Hasta 100 archivos a la vez. Mezclar formatos no es problema.
Se convierten uno tras otro y vuelven juntos en un ZIP.
MOV a WAV
Aquí es donde un MOV se separa de los ficheros de vídeo de los que la gente suele sacar audio. Un teléfono escribe audio comprimido, y también lo hace cualquier fichero pensado para entregarse. Una cámara con frecuencia no: muchos cuerpos graban PCM lineal dentro del contenedor de QuickTime, porque una cámara es un aparato de registro y comprimir la pista de referencia no compra nada en una tarjeta que ya es lo bastante rápida.
Eso cambia qué es esta conversión. Donde el origen ya es PCM, pasar a WAV es un movimiento entre dos representaciones sin comprimir, salvo en el aspecto concreto del apartado siguiente. Donde el origen sí venía comprimido, el WAV es una copia fiel de lo que el descodificador produjo, que no es lo mismo que el sonido original y es lo mejor que existe.

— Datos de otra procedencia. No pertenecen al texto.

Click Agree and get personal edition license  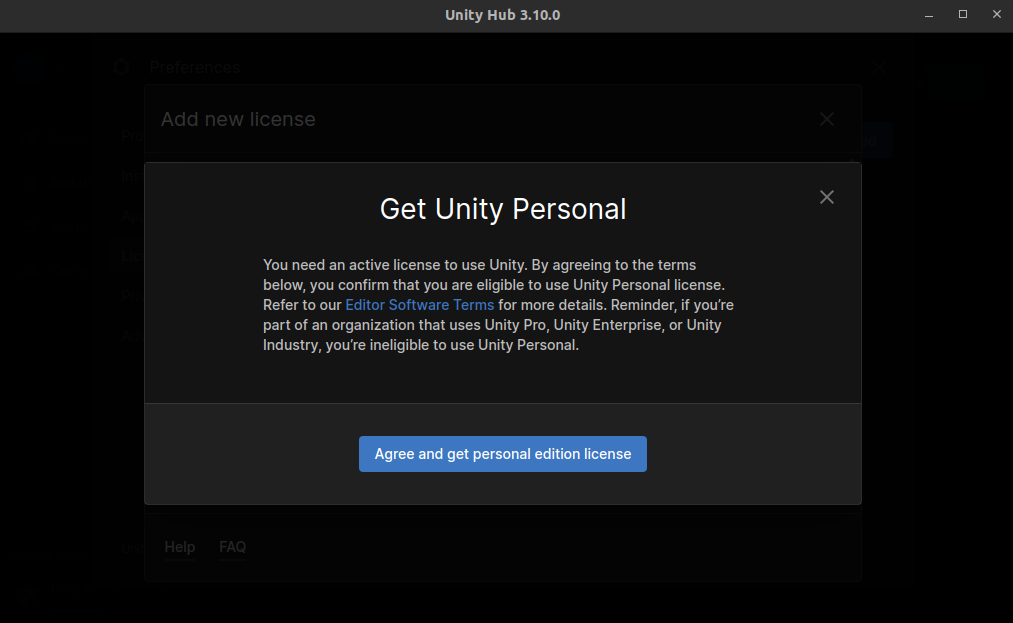pyautogui.click(x=502, y=453)
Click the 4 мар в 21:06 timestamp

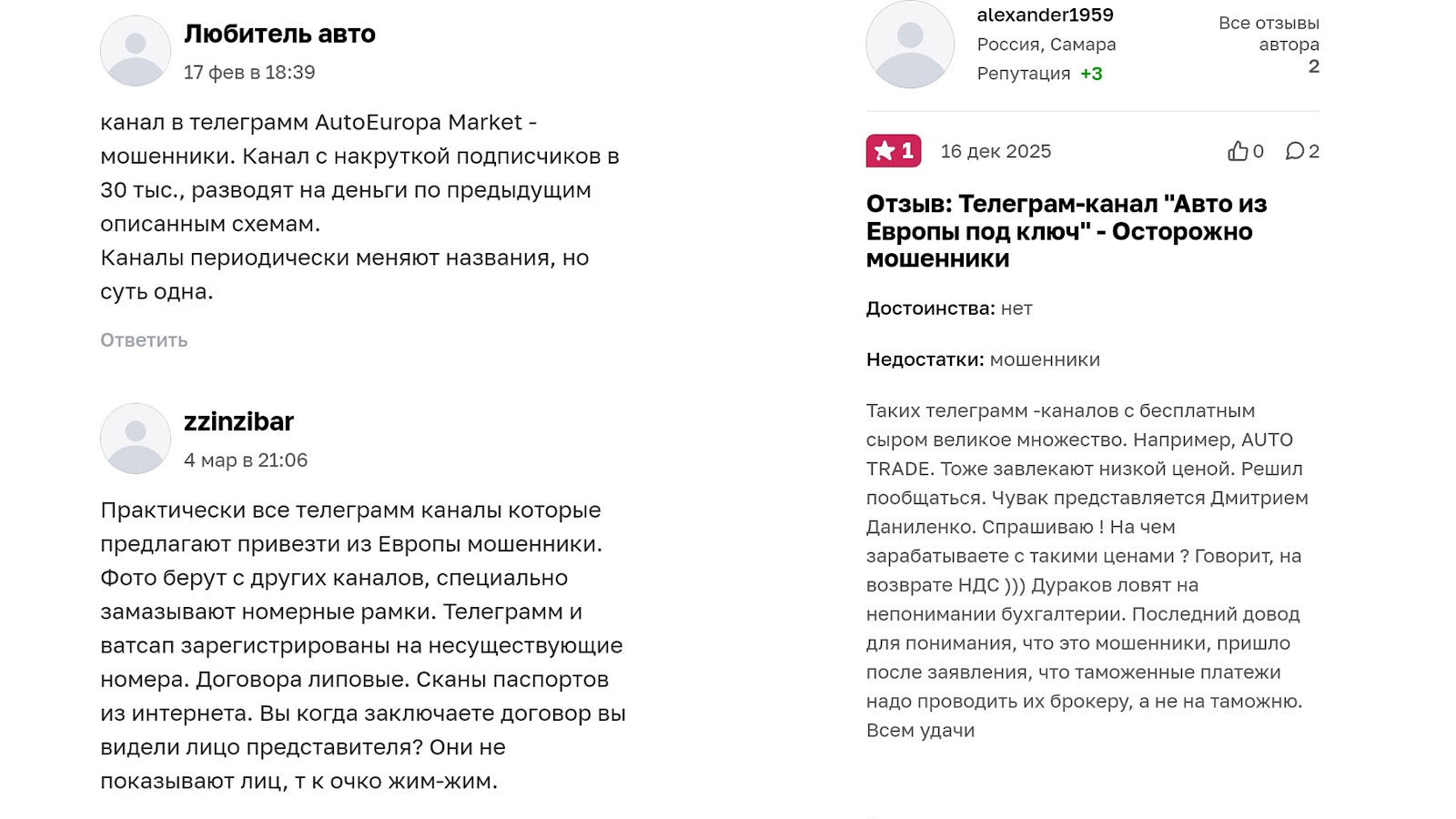(x=246, y=460)
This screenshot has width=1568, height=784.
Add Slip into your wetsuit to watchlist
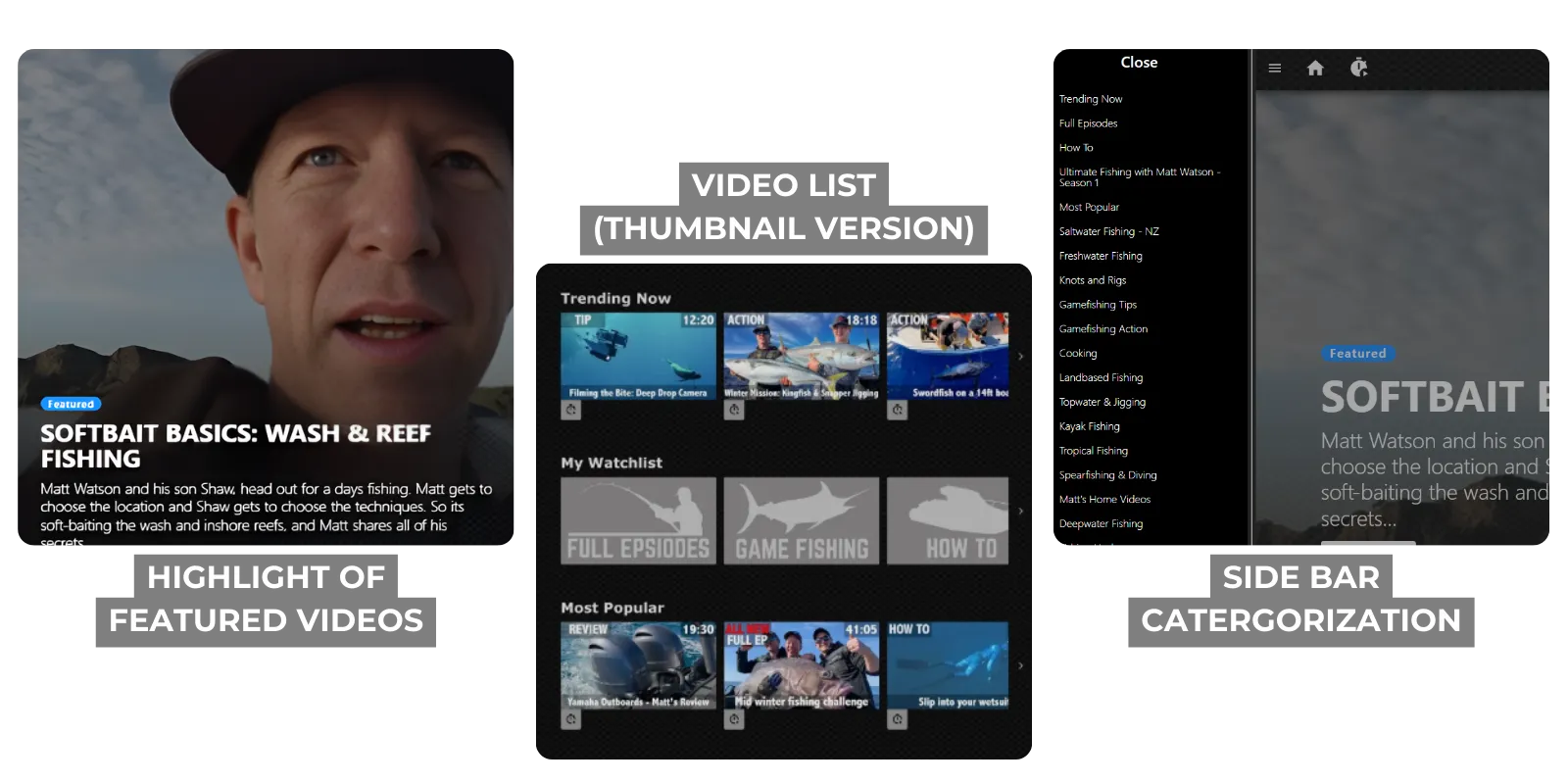coord(898,720)
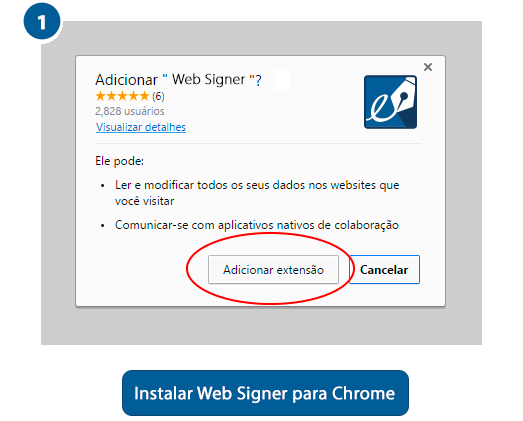The image size is (523, 421).
Task: Close the dialog with the X icon
Action: [x=428, y=67]
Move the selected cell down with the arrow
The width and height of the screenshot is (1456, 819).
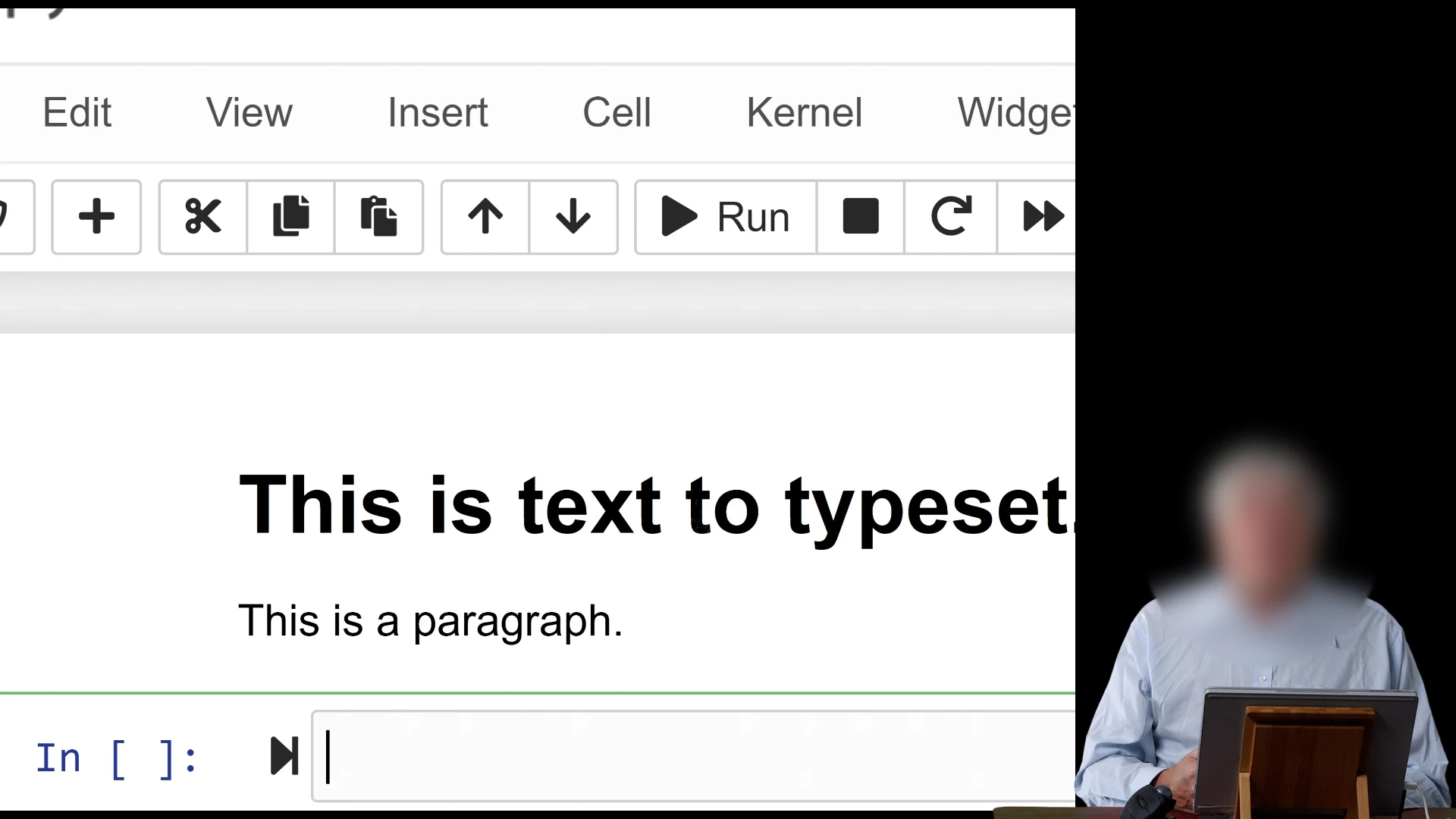click(573, 217)
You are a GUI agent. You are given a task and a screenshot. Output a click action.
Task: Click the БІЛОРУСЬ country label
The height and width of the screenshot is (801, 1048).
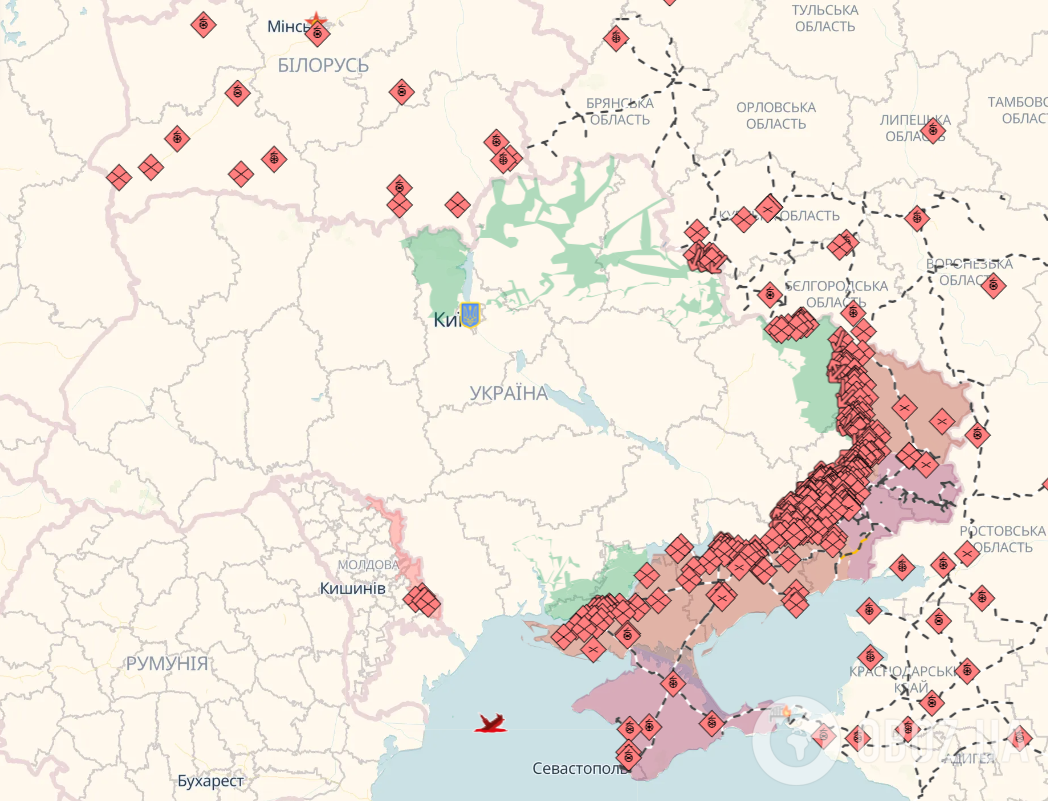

El destino WAV de este sitio está fijado a PCM de 16 bits en todos los casos. Una cámara ajustada a 24 bits —que es lo habitual, porque da margen frente a un nivel mal puesto— produce aquí un fichero con ocho bits por muestra menos de los que tenía. Nada avisa en el momento, así que conviene saberlo antes de lanzar una tanda.
Para la mayor parte de los usos de este fichero da igual. Sincronizar no lo nota, un montaje de diálogo no lo nota, y dieciséis bits son el estándar de entrega para todo lo que no sea una sesión de masterización. Donde sí importa es si el WAV pretende ser la copia que conservas: en ese caso, el original de cámara es el único fichero que todavía tiene esos bits, y merece la pena guardarlo aunque ocupe.
Los destinos de audio comprimido de este sitio muestran tres bandas de calidad porque hay algo que negociar. WAV no muestra ninguna, y no es un olvido: el control de calidad sólo aparece cuando el destino comprime. Aquí no hay nada que decidir salvo el fichero que sueltas.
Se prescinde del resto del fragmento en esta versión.